Biden has argued that the bipartisan legislation is critical to US national security interests and sends a clear message that his administration continues to stand by its allies. The bill also will bolster the US economy by creating jobs, according to the president.
“While this bill sends military equipment to Ukraine, it spends the money right here in the United States of America in places like Arizona, where the Patriot missiles are built; and Alabama, where the Javelin missiles are built; and Pennsylvania, Ohio and Texas, where artillery shells are made,” Biden said in a White House address on Tuesday.
“And the way it works is we supply Ukraine with military equipment from our stockpiles, and then we spend our money replenishing those stockpiles so our military has access to them – stockpiles that are made right here in America by American workers,” he said.
“That not only supports American jobs and American communities, it allows us to invest in maintaining and strengthening our own defence manufacturing capacity.”
But research has shown that other types of government spending would do more to boost jobs than what one researcher described (PDF) as Washington’s pattern of “feeding one wolf – the militarized economy – to the detriment of others”.
Heidi Peltier, senior researcher at the Watson Institute for International and Public Affairs at Brown University and programmes director at the Costs of War project, wrote in a June report that military spending supports 6.1 jobs per $1m spent.
By comparison, the report found that healthcare creates 11.6 jobs per $1m – nearly double – while a $1m investment in primary and secondary education creates 21 jobs, more than three times as many.

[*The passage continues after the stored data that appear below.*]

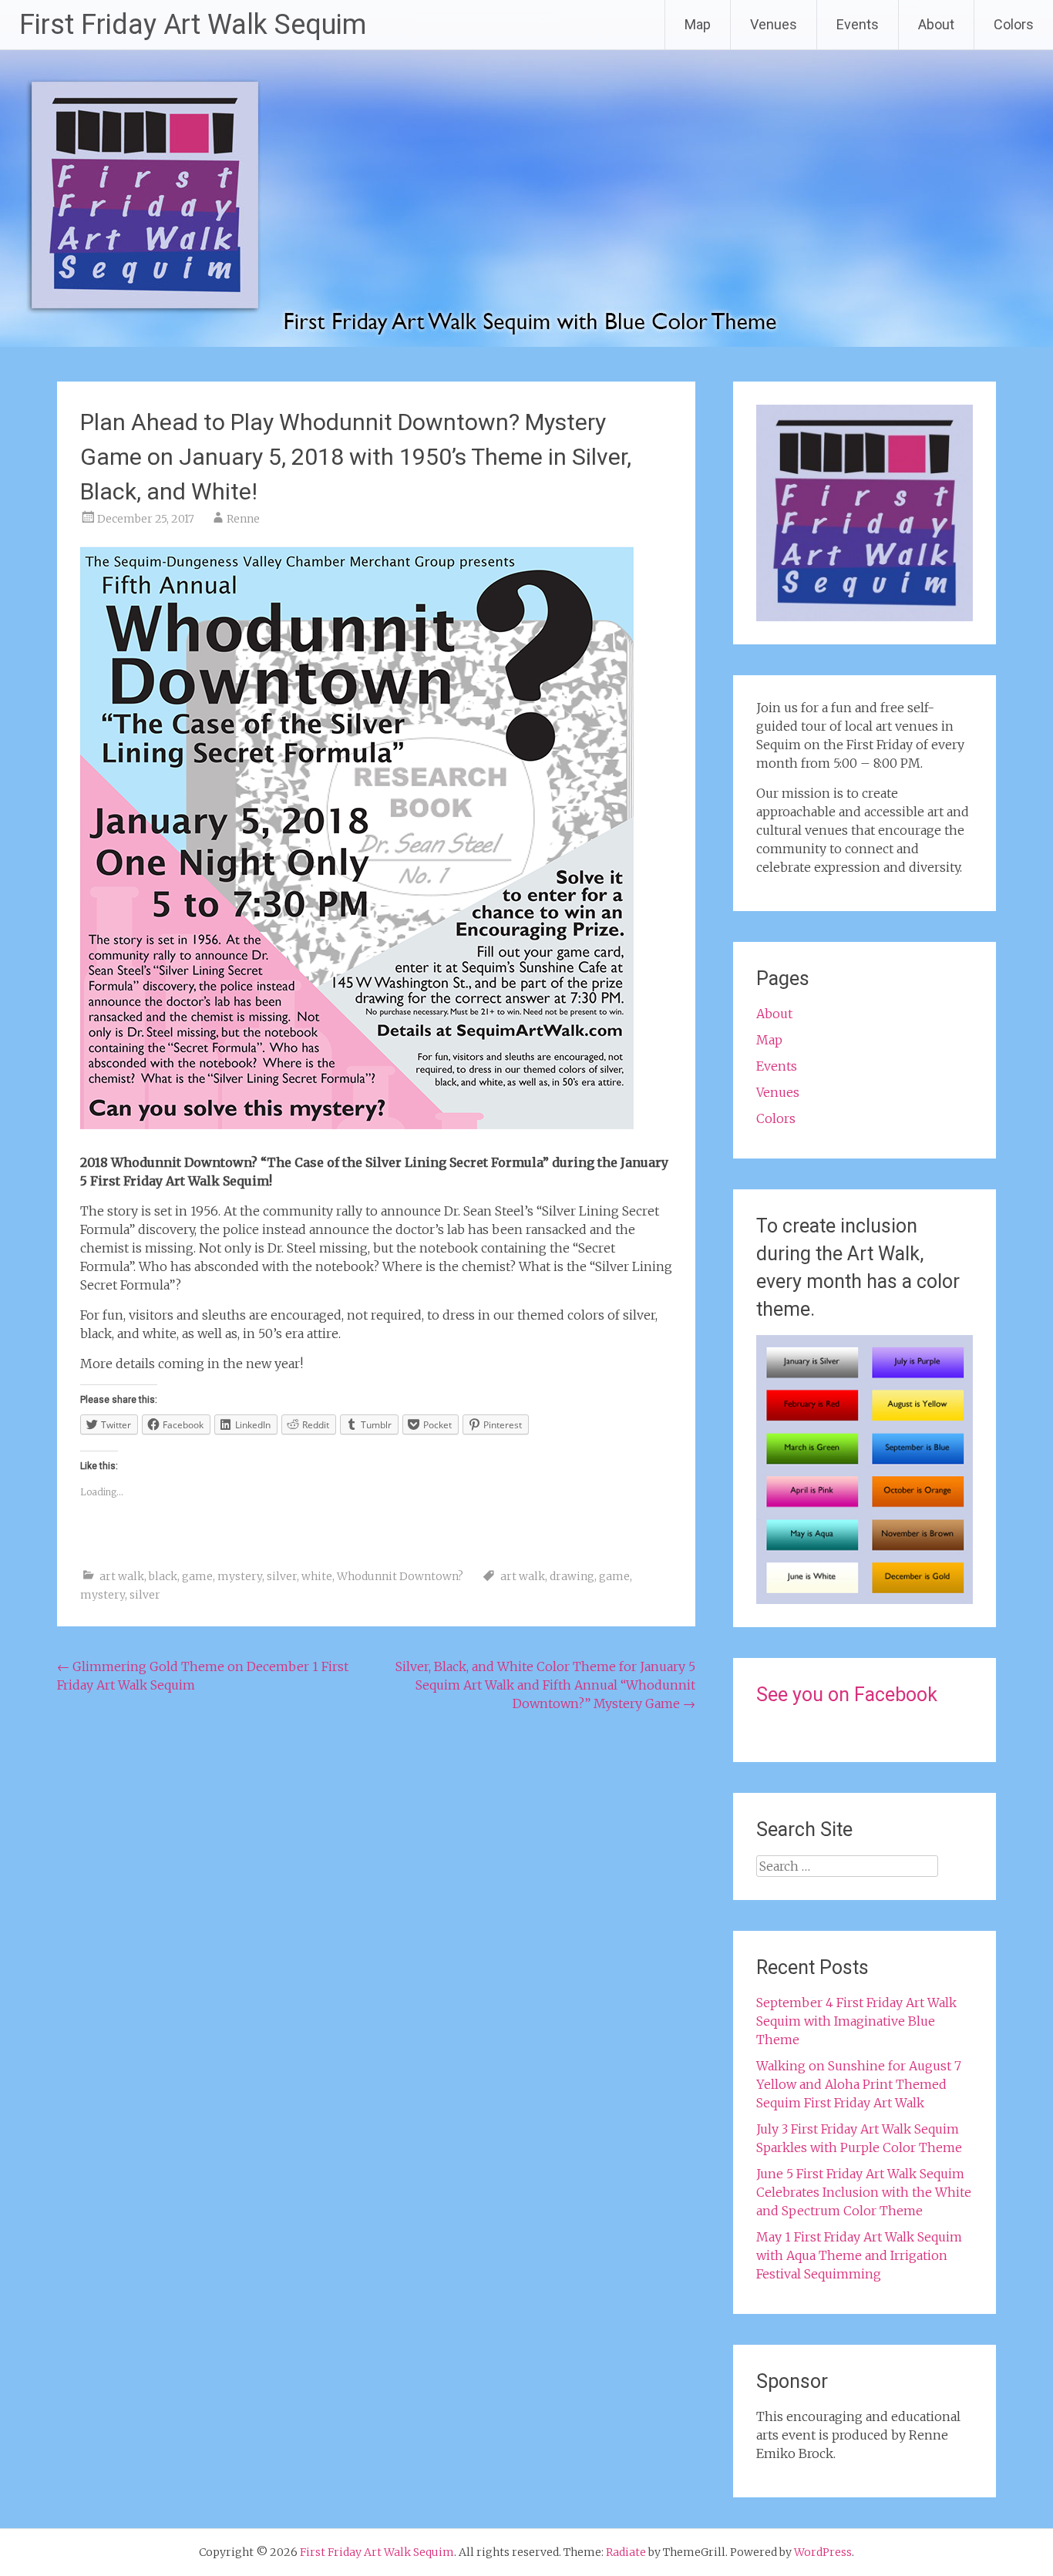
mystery (239, 1576)
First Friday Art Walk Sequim (192, 24)
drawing (572, 1576)
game (197, 1576)
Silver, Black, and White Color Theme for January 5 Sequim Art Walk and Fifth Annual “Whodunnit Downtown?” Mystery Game (545, 1685)
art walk (121, 1576)
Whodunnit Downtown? (400, 1576)
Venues (773, 24)
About (936, 24)
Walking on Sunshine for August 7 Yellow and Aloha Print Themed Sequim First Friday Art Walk (858, 2084)
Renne (243, 519)
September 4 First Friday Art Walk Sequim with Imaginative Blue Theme (856, 2021)
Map (698, 24)
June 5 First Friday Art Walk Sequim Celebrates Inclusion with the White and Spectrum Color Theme (863, 2192)
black (163, 1576)
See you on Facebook (846, 1694)
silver (282, 1576)
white (316, 1576)
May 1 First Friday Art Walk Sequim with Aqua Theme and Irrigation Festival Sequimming (859, 2255)
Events (857, 24)
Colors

The same investment in wind and solar also would create nine to 14 percent more jobs.
Better uses for $95bn
According to Koshgarian of the Institute for Policy Studies, there are a multitude of ways $95bn could be better used to support Americans, from funding programmes that tackle child poverty and education, to addressing housing affordability issues.
She noted, for example, that a critical federal nutrition programme for women, infants and children – known as WIC – is facing a $1bn funding shortfall. “It’s an incredibly important programme, there are many families that have depended on it,” she said. “$1bn to make up the shortfall would be easy to come up with.”
The US is also falling short of its climate adaptability and green economy goals, Koshgarian told Al Jazeera, and the public is “told consistently that we don’t have the funds to afford those programmes in full”.
Greater investments in programmes like these, she added, will “pay off in multiple ways down the line for people in this country, in a way that investing in wars overseas [doesn’t]”.
“When the US invests in war in another location, it just perpetuates those instabilities, and it’s not a cycle that can end through just investing in militarism over and over again.”
Merryman-Lotze at the American Friends Service Committee also said that $95bn could be better spent on domestic priorities, such as the environment and education.
And if the US really wants to address the root causes of conflicts abroad, it could also do better than spending money on weapons, he added.
“The US approach to conflict and problems is one that is highly militarised, whether that’s the way in which we respond to crime at home through policing and prisons, or we respond to conflict overseas through a reliance on military force,” Merryman-Lotze told Al Jazeera.
“The first thing that we turn to in most instances is the military, the police, violence and guns. That’s the way that our system has been built up over decades, and there’s a need to break away from that addiction to the idea that force is how we bring ourselves security.”